Between trunks, roots, rudimentary tools, everyday furniture and high-tech pieces, the new exhibition at the Barcelona Design Museum is articulated, Let's touch wood! Design, wood and sustainability, curated by Pilar Vélez, former director of the museum, and Martí Boada, environmental scientist and geographer. The museum opens the doors of the exhibition this Wednesday and it will last until January 22.

"Our intention is that people become more informed about the climate emergency and how design can be a revolutionary discipline to help curb the effects of human pollution", explained Boada at the presentation of the exhibition.

Thus, the tour is structured around three axes: the tree as an inspiring element of the circular bioeconomy, wood as an element of design and sustainability and, finally, the bioeconomy and sustainability as the indisputable paths that design must take to face the climate crisis.

In this way, you can see different objects and designs from the Paleolithic to the present. Among them, bark that served as trays, examples of the first domestic utensils, 300,000-year-old spears from Schöningen (Germany) to wheels built with different woods, a harpsichord, ship structures and even designs for rockets, the most toe cap to withstand high temperatures in space travel. And all made of wood.

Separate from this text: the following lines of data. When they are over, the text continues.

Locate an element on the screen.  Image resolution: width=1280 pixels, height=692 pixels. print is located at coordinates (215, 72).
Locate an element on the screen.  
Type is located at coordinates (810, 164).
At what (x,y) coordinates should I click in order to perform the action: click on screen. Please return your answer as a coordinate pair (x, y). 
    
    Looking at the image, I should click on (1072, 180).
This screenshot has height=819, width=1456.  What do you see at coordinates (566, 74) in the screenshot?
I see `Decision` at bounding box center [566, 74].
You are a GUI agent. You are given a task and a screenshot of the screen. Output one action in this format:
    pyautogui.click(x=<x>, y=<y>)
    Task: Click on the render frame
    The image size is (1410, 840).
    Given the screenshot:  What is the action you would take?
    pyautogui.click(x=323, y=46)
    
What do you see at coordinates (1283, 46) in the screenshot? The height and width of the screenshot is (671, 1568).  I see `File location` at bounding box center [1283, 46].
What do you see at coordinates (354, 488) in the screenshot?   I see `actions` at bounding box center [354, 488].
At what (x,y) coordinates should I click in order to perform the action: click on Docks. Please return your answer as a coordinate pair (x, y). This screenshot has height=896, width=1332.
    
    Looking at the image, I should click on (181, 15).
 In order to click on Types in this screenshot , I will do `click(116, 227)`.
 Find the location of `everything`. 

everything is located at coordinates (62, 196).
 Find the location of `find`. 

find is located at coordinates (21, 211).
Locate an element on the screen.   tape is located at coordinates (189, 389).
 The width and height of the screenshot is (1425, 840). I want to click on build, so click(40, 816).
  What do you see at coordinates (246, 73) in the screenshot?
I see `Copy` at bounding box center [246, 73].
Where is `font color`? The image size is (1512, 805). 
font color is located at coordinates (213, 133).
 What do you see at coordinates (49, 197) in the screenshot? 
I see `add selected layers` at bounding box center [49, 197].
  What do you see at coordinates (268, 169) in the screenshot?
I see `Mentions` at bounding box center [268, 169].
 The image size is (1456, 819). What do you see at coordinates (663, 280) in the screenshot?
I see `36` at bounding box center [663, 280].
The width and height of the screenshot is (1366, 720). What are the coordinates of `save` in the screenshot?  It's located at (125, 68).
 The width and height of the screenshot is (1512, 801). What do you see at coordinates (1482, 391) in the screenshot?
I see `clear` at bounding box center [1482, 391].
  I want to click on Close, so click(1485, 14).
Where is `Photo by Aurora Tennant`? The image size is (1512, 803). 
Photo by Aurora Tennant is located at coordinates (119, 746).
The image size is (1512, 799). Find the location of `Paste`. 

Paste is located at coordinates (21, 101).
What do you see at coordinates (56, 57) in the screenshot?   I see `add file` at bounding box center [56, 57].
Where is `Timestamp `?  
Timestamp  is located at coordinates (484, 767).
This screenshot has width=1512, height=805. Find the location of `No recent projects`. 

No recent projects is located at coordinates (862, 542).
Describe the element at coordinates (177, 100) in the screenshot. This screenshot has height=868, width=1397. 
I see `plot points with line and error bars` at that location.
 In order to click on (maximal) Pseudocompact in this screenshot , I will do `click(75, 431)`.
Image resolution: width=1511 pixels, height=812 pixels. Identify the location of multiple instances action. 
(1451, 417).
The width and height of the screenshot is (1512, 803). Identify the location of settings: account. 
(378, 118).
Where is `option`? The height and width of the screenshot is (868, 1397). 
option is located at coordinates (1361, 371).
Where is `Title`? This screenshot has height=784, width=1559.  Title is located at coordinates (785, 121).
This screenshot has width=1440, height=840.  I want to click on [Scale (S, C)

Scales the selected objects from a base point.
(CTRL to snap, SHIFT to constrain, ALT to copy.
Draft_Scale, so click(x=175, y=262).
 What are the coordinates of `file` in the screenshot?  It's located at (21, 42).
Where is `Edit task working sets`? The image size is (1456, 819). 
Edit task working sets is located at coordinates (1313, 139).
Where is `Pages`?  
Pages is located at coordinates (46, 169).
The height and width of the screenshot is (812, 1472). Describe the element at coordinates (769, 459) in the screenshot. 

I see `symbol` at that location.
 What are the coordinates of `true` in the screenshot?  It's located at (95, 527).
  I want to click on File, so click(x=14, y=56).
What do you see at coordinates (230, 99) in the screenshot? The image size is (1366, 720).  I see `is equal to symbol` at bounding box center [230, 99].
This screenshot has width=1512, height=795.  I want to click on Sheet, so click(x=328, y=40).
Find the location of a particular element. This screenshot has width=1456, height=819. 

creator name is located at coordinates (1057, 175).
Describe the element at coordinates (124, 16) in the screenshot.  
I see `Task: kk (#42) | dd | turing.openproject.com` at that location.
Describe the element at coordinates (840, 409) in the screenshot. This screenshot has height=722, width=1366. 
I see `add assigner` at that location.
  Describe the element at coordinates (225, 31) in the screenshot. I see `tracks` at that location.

But the installation that stands out most among the future uses of wood is the Mediterranean Habitat Module, an architectural design project coordinated by Salvador Ordóñez, which presents a house made exclusively of wood, cork and straw.

Ordóñez points out that the most encouraging aspect of this project is that "all the materials used are reproducible", that is, it does not encourage the exploitation of forests, but rather responsible use and long life expectancy.

This is how the exhibition Touch Wood! Design, wood and sustainability at the Barcelona Design Museum, after a three-year process of research and documentation. "The most interesting thing is that thanks to exhaustive research, today we can present unpublished objects and designs", Pilar Vélez underlined.

This initiative is included in the program of the annual conference of the European Forest Institute, which has designated Barcelona European Forest City 2022. Thus, the message that the exhibition intends to convey to the public is not climate apocalyptic alarmism, but to offer more powers of analysis of the crisis and, above all, understanding that the planet does not belong to humans and that we have to do everything possible to conserve it and design can be a reference area to achieve this.